• **Data supplied**
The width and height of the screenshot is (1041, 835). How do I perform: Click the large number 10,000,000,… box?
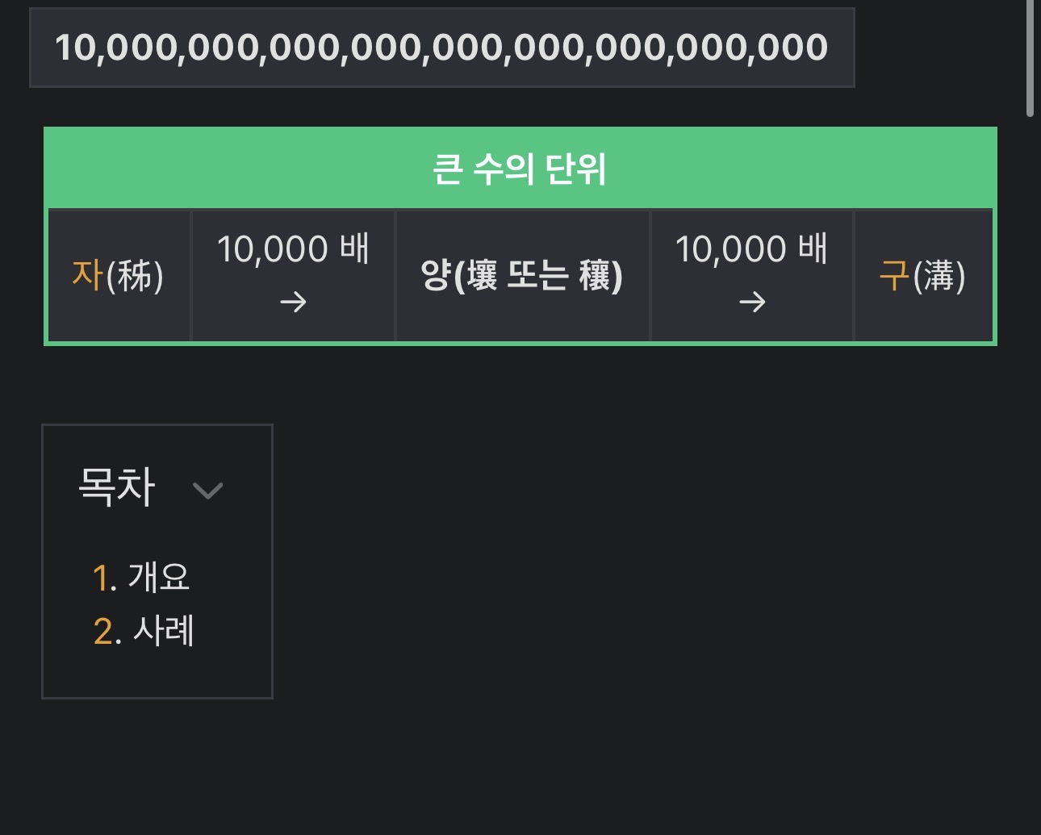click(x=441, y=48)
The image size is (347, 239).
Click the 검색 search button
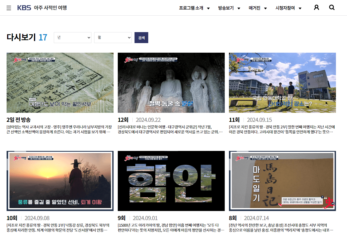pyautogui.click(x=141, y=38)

==

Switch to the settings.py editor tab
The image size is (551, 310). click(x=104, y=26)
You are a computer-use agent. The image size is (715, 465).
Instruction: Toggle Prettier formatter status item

• **Aim**
Update the material from the line containing "The width and" up to and including the line containing "pyautogui.click(x=141, y=38)" by replacing "screenshot" with "capture", changing nothing else. Leave the pictures out of your answer.

• **Complete output**
The width and height of the capture is (1041, 835). How do I perform: Click the large number 10,000,000,… box?
click(x=441, y=48)
The image size is (347, 239).
Click the 검색 search button
pyautogui.click(x=141, y=38)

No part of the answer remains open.